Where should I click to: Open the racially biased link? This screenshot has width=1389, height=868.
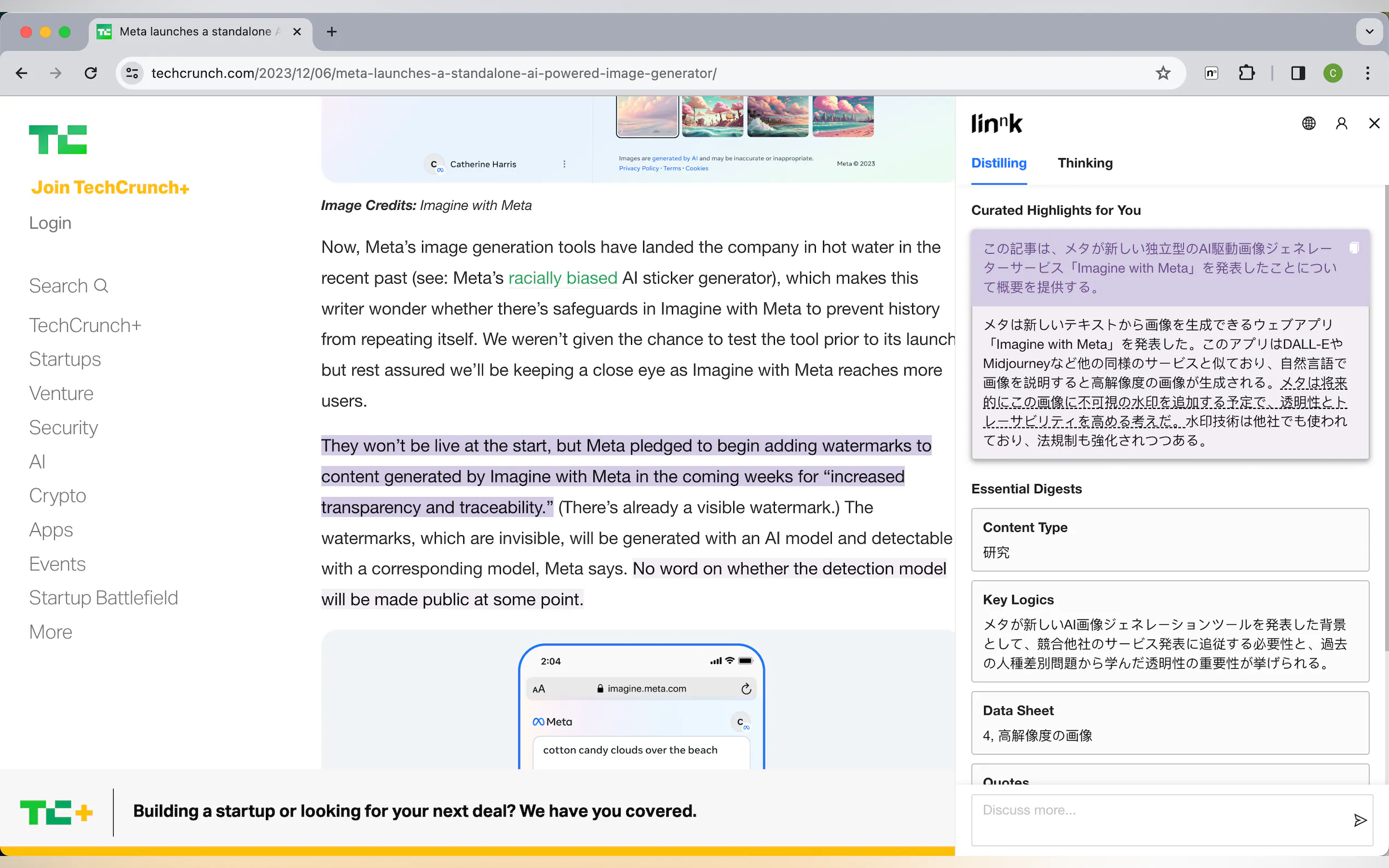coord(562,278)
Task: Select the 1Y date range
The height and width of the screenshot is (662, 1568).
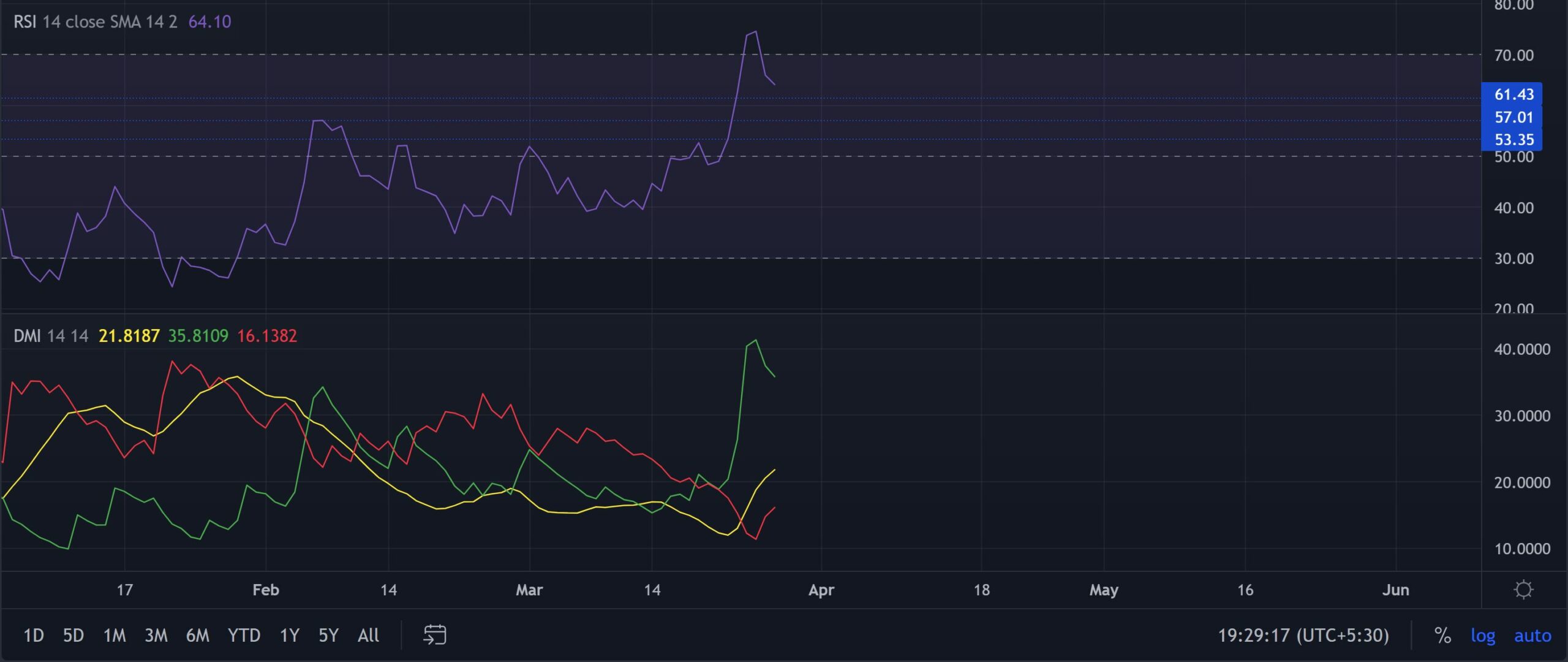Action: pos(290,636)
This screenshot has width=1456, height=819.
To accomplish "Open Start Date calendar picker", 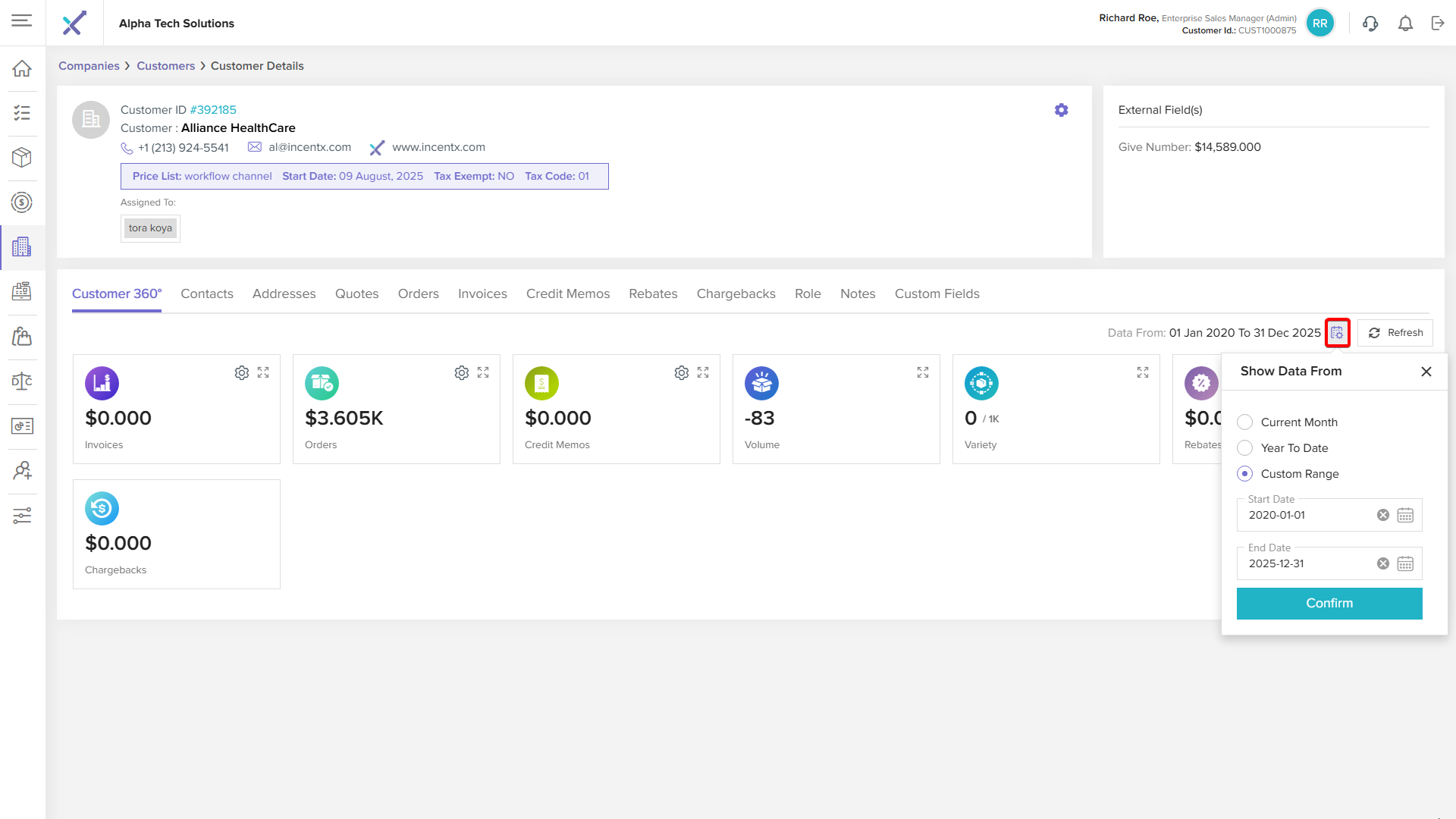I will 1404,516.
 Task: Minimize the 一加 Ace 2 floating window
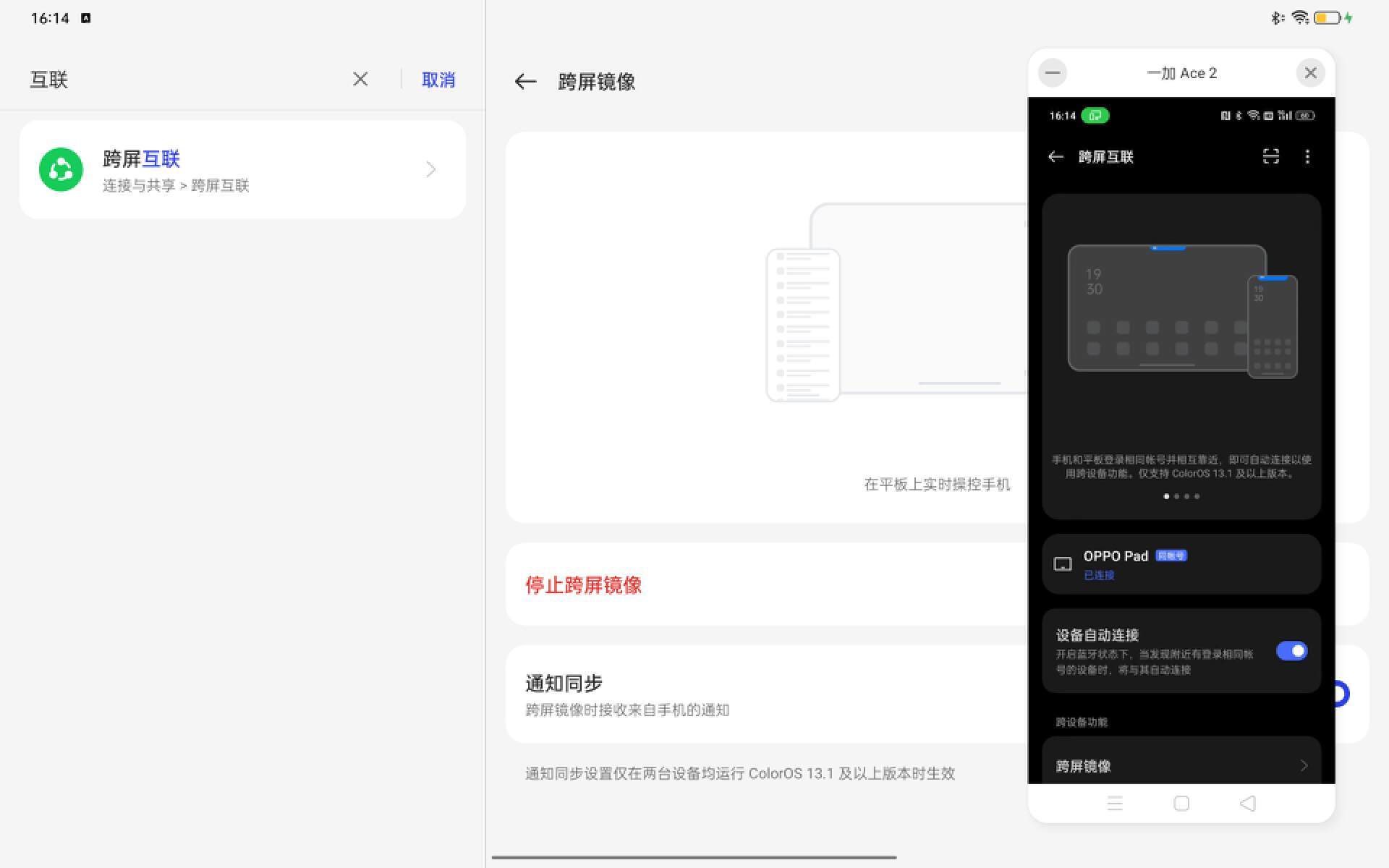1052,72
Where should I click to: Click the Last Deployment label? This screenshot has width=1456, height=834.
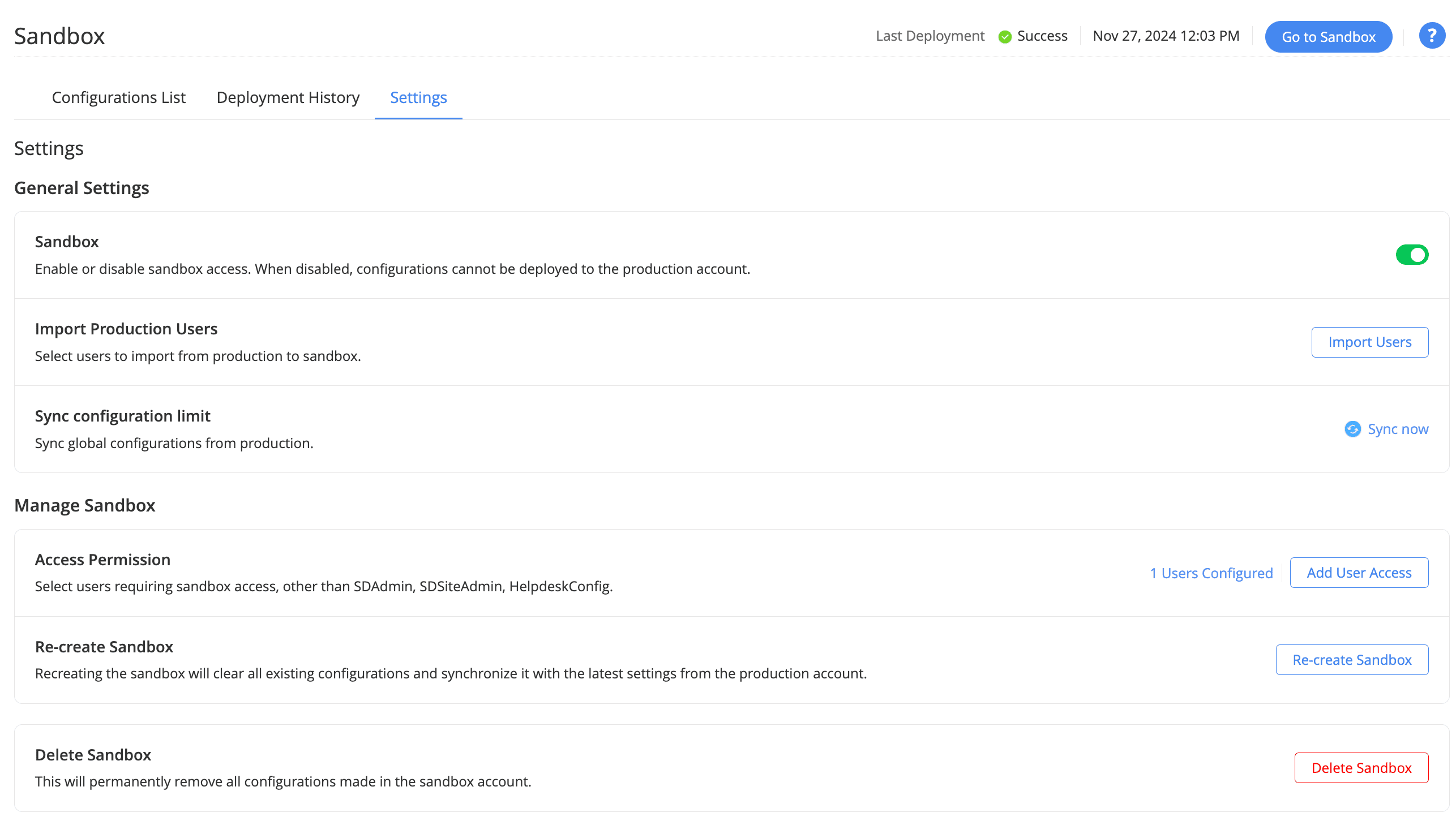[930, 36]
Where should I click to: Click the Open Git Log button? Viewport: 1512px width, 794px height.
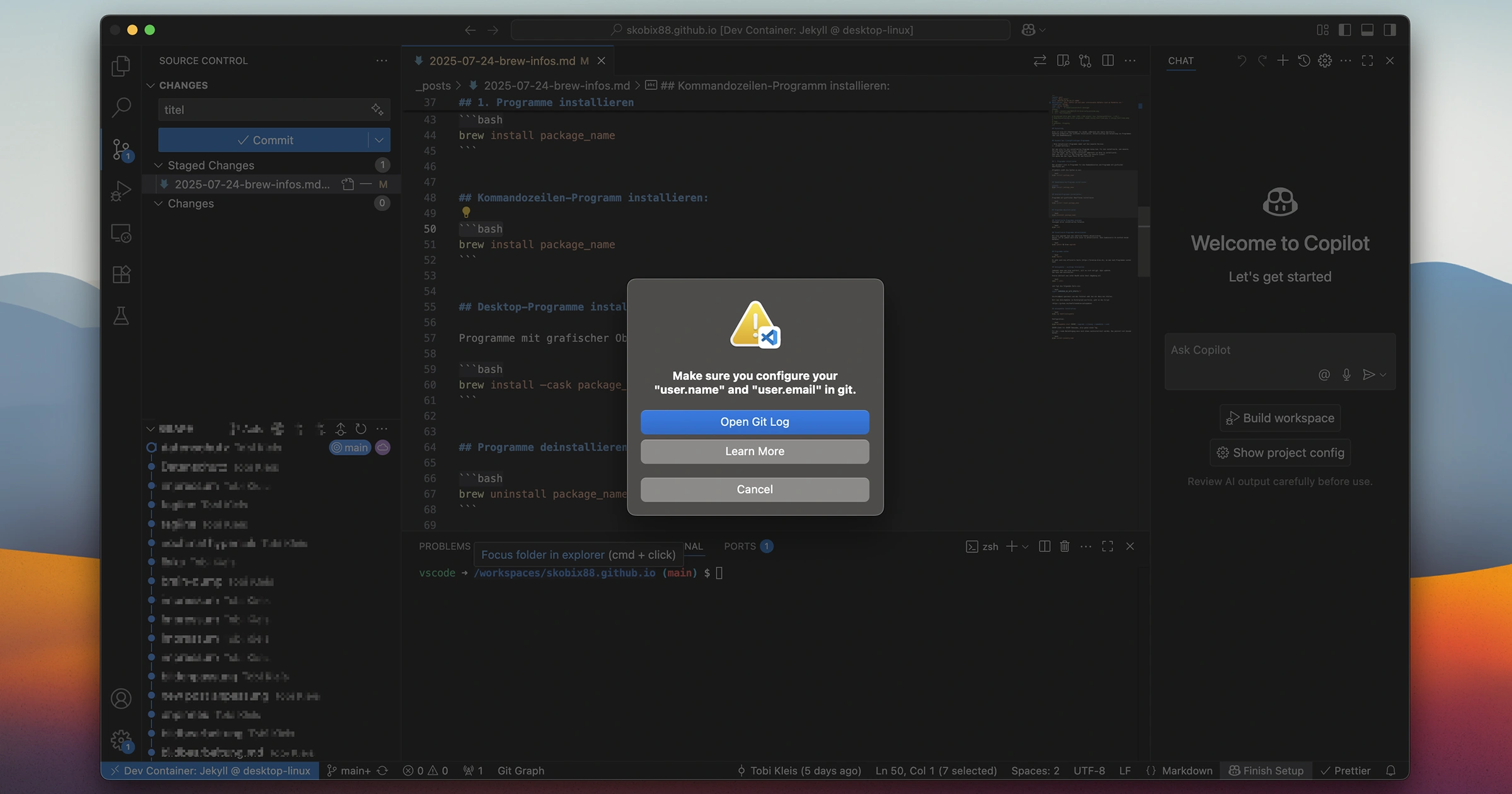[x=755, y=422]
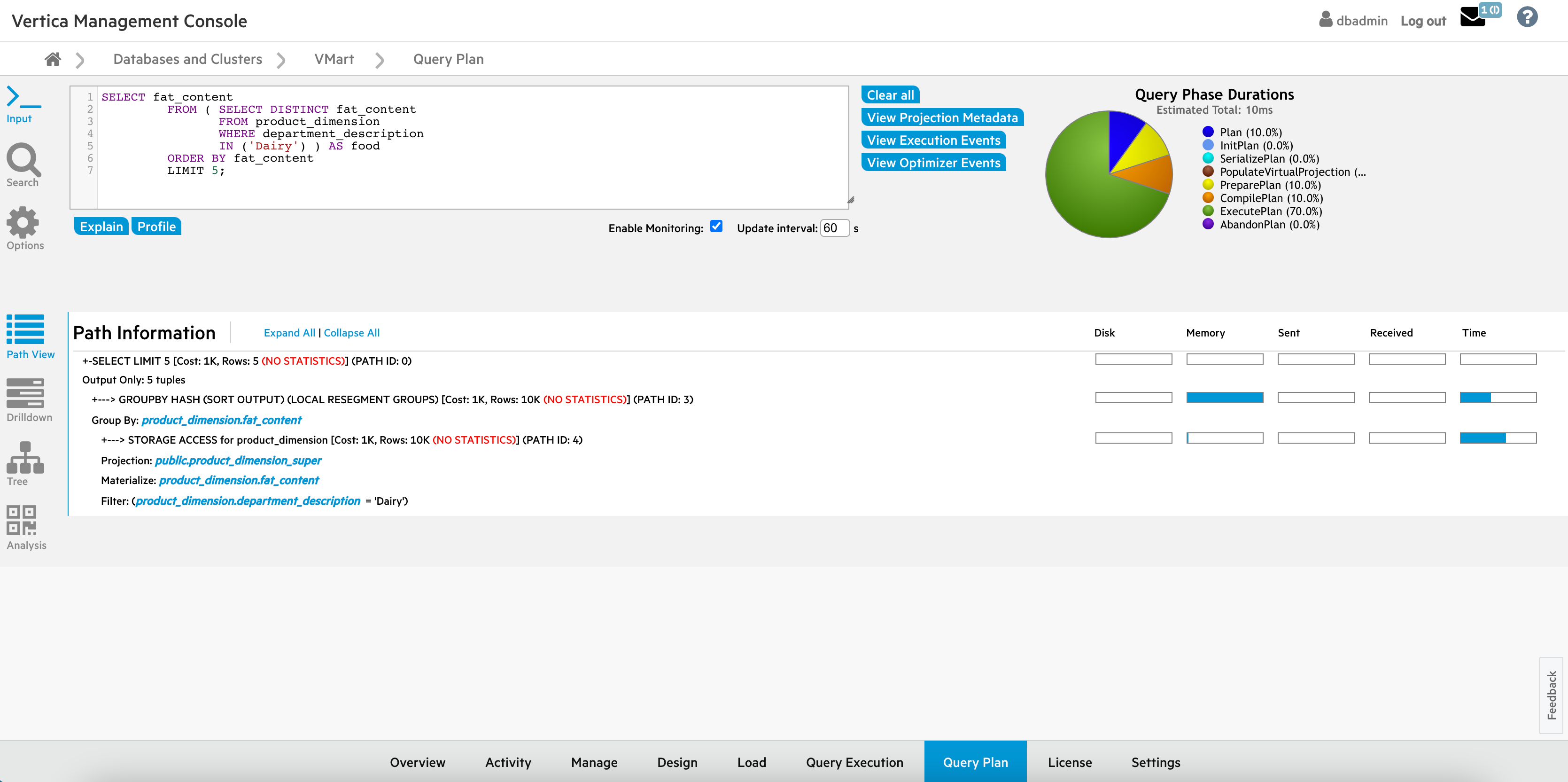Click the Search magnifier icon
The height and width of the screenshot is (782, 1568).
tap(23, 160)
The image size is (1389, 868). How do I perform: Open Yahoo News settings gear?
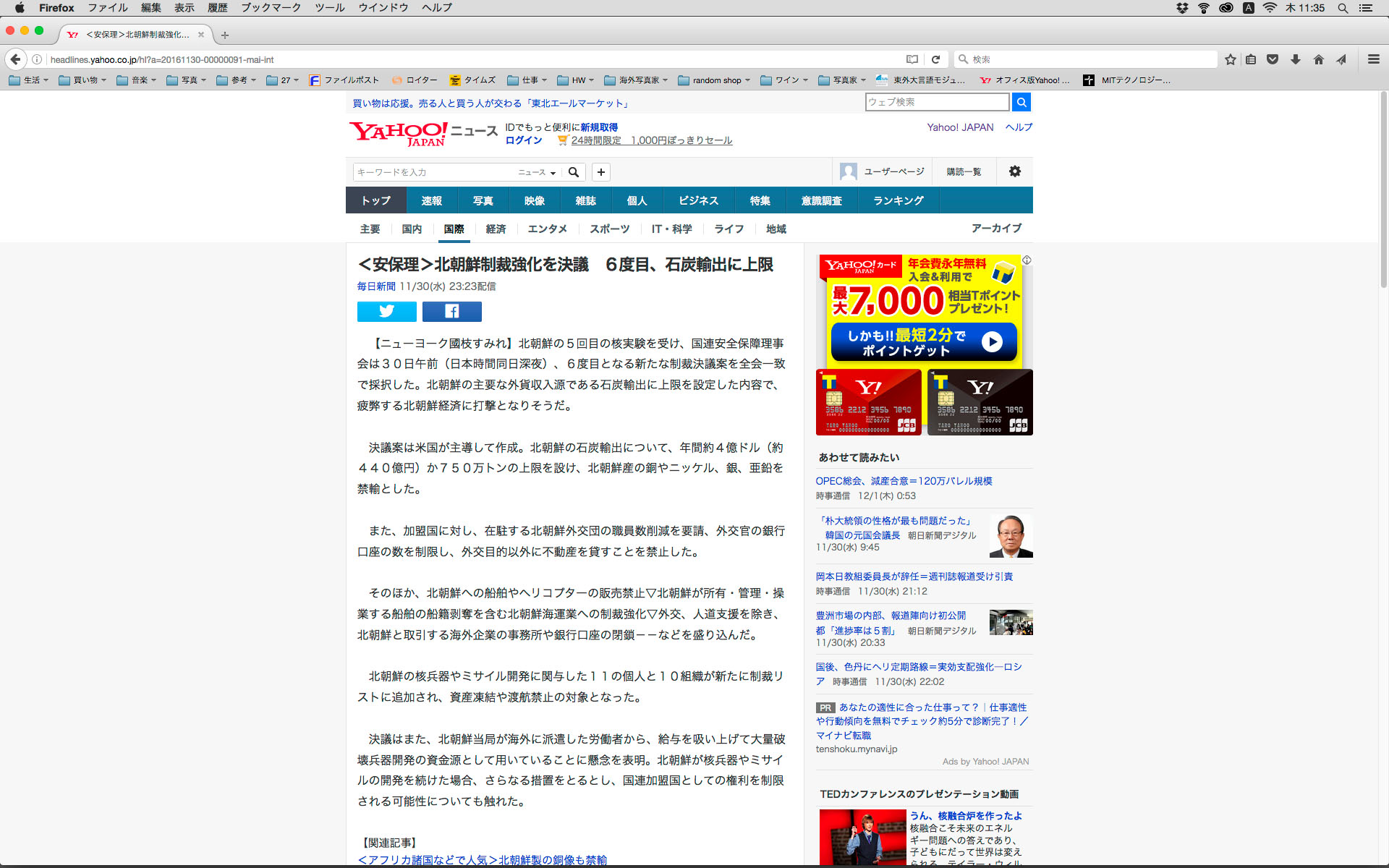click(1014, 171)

Task directions: Pictures stay out; reproduce exactly the lines from the one containing "The image size" through the last line of the listing, both included.

Response box:
The image size is (1389, 868). How do I perform: Open Yahoo News settings gear?
click(1014, 171)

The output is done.